Collected data entries:
# # # # #

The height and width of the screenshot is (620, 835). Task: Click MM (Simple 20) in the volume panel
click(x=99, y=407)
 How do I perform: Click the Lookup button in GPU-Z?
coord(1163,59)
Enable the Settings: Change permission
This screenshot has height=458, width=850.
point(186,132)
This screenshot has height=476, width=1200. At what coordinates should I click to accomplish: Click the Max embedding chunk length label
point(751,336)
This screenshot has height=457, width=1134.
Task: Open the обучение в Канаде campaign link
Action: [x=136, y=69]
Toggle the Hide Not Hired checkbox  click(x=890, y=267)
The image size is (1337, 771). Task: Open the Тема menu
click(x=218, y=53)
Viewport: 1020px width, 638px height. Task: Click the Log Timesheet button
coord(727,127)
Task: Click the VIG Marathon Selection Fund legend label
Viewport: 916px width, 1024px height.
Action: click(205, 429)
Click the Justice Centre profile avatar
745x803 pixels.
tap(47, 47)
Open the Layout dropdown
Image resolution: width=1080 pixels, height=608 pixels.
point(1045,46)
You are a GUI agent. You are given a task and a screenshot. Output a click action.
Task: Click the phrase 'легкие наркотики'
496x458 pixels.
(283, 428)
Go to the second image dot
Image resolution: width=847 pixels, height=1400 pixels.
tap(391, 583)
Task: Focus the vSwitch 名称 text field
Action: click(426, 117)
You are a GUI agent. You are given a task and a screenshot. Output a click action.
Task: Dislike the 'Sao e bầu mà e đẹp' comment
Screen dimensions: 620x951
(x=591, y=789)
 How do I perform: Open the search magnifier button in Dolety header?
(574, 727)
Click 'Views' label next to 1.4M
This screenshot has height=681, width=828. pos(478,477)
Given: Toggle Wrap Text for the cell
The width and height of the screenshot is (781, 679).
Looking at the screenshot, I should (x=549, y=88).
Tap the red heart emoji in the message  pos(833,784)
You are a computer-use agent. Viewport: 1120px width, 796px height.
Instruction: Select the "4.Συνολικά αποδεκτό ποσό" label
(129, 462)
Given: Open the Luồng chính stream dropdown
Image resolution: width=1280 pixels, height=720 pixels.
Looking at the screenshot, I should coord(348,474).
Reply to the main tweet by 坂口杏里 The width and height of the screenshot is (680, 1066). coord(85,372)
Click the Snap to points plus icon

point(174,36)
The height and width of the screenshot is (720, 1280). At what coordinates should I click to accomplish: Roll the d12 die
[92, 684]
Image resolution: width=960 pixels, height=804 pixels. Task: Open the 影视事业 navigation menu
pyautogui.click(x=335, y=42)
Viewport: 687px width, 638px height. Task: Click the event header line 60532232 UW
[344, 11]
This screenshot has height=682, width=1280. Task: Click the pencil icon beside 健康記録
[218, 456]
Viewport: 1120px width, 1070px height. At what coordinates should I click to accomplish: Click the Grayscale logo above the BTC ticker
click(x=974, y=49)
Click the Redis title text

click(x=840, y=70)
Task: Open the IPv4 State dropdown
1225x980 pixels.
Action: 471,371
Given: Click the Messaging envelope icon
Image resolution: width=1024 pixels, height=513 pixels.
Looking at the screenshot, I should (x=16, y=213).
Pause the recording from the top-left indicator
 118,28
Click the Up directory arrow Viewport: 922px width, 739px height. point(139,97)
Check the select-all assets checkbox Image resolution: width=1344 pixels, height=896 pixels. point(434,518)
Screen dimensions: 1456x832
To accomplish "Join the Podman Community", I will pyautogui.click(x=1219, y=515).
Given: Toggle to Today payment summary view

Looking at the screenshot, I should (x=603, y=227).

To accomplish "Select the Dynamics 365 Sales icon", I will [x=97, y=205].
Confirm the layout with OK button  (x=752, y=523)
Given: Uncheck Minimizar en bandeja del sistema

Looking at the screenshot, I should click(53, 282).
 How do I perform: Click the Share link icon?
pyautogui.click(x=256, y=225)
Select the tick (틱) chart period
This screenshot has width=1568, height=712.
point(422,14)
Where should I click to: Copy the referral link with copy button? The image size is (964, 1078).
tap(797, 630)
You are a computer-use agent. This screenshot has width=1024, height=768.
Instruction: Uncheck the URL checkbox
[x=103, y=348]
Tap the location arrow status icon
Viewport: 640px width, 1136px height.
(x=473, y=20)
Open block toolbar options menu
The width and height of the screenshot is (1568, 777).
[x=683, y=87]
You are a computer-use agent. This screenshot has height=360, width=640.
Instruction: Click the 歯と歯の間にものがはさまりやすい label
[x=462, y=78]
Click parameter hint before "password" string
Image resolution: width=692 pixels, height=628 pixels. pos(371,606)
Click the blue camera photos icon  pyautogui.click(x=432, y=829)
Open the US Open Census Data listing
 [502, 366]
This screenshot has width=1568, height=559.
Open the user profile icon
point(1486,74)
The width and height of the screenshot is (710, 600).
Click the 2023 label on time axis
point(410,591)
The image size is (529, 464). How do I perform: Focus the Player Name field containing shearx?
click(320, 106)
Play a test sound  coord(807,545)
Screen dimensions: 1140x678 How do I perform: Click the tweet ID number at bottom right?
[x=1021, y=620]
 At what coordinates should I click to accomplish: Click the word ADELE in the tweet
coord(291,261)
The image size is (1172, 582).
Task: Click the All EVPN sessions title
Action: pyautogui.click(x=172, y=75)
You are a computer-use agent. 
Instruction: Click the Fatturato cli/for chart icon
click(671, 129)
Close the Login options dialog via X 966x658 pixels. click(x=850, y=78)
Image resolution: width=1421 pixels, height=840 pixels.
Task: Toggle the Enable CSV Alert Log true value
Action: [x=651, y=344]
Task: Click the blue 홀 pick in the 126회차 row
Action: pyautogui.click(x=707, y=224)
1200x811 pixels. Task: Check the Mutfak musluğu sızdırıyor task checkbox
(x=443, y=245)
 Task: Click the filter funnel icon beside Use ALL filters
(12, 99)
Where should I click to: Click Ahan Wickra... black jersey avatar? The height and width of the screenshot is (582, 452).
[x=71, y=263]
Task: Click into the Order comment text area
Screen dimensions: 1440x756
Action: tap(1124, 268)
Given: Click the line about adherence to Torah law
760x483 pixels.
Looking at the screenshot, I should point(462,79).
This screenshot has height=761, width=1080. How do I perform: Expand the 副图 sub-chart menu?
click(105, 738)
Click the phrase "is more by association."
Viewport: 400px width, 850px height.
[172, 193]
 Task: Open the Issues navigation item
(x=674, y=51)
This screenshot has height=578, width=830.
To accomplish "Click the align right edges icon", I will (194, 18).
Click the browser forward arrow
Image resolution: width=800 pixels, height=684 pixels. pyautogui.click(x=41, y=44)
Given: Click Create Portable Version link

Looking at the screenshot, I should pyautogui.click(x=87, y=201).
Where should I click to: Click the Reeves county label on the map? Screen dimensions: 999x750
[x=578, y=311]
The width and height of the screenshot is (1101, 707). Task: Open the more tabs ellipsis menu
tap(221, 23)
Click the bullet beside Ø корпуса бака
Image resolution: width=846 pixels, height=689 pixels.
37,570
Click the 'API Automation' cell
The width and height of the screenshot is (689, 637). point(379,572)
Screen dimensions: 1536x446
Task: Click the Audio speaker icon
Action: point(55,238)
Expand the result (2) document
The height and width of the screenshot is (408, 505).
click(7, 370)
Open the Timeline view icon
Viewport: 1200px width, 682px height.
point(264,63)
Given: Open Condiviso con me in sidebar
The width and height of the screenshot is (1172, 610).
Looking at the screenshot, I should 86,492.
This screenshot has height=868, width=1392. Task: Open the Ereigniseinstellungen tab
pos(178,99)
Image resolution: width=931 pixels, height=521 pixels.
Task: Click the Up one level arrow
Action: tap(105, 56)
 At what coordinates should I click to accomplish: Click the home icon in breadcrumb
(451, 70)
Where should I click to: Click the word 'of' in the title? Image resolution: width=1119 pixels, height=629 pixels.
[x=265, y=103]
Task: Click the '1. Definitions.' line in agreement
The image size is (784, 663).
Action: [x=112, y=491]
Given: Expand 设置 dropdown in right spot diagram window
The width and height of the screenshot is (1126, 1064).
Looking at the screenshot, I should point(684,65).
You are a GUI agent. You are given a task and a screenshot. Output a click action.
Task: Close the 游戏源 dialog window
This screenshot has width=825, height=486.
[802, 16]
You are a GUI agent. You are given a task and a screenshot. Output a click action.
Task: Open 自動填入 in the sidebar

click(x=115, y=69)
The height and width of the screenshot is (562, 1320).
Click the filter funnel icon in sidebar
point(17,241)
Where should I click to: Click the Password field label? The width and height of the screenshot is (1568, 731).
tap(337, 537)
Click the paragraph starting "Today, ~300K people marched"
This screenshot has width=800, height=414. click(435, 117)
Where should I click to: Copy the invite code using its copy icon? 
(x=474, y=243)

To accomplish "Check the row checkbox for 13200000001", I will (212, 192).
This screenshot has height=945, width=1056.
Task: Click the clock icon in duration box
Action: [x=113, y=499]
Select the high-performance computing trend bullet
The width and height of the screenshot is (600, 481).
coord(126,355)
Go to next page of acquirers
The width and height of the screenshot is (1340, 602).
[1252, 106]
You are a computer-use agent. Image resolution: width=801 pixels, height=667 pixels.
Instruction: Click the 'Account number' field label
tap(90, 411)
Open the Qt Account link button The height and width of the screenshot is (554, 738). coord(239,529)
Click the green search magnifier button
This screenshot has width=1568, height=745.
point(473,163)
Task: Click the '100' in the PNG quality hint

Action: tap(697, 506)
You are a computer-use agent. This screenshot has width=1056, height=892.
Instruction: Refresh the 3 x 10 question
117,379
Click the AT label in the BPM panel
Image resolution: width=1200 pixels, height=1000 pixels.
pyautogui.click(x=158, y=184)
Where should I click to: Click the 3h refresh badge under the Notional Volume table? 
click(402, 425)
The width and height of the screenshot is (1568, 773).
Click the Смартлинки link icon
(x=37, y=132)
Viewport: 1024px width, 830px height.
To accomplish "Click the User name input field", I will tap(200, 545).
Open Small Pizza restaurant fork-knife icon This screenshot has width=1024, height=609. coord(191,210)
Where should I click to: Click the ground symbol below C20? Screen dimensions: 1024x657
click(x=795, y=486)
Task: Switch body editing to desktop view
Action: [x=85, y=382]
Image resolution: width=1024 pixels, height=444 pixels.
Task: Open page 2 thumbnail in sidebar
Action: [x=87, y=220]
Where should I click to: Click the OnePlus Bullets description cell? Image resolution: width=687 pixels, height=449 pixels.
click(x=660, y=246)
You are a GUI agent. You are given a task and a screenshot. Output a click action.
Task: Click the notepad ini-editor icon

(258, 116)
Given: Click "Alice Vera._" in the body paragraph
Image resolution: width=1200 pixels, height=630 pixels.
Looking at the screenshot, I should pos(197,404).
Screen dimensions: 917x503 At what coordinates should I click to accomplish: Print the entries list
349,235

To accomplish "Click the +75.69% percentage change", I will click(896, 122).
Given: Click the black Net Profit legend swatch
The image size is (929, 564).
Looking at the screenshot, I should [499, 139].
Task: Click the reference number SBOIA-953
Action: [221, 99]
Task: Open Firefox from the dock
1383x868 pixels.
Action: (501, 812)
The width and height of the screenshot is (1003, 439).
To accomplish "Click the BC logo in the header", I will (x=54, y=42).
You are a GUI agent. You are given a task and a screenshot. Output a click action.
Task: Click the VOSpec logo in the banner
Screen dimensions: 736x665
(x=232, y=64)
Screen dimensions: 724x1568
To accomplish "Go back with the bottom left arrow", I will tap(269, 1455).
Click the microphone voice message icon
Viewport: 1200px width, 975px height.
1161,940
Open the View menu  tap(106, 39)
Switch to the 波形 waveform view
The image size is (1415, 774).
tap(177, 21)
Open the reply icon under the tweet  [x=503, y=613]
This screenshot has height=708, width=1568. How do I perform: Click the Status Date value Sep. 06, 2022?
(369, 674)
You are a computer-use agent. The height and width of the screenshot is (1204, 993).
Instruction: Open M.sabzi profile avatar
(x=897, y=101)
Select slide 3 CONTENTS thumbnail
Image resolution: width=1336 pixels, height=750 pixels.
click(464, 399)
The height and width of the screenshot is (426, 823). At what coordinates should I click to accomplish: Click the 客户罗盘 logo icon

# # # # #

- TASK DESCRIPTION:
Reproduce the lines of the entries above exactly, but only from the line containing "Task: Open Firefox from the dock" through the final line.

- TASK OUTPUT:
Task: Open Firefox from the dock
1383x868 pixels.
Action: (501, 812)
The width and height of the screenshot is (1003, 439).
To accomplish "Click the BC logo in the header", I will (x=54, y=42).
You are a GUI agent. You are given a task and a screenshot. Output a click action.
Task: Click the VOSpec logo in the banner
Screen dimensions: 736x665
(x=232, y=64)
Screen dimensions: 724x1568
To accomplish "Go back with the bottom left arrow", I will tap(269, 1455).
Click the microphone voice message icon
Viewport: 1200px width, 975px height.
1161,940
Open the View menu  tap(106, 39)
Switch to the 波形 waveform view
The image size is (1415, 774).
tap(177, 21)
Open the reply icon under the tweet  [x=503, y=613]
This screenshot has height=708, width=1568. How do I perform: Click the Status Date value Sep. 06, 2022?
(369, 674)
You are a computer-use agent. The height and width of the screenshot is (1204, 993).
Instruction: Open M.sabzi profile avatar
(x=897, y=101)
Select slide 3 CONTENTS thumbnail
Image resolution: width=1336 pixels, height=750 pixels.
click(464, 399)
The height and width of the screenshot is (426, 823). At what coordinates should I click to accomplish: Click the 客户罗盘 logo icon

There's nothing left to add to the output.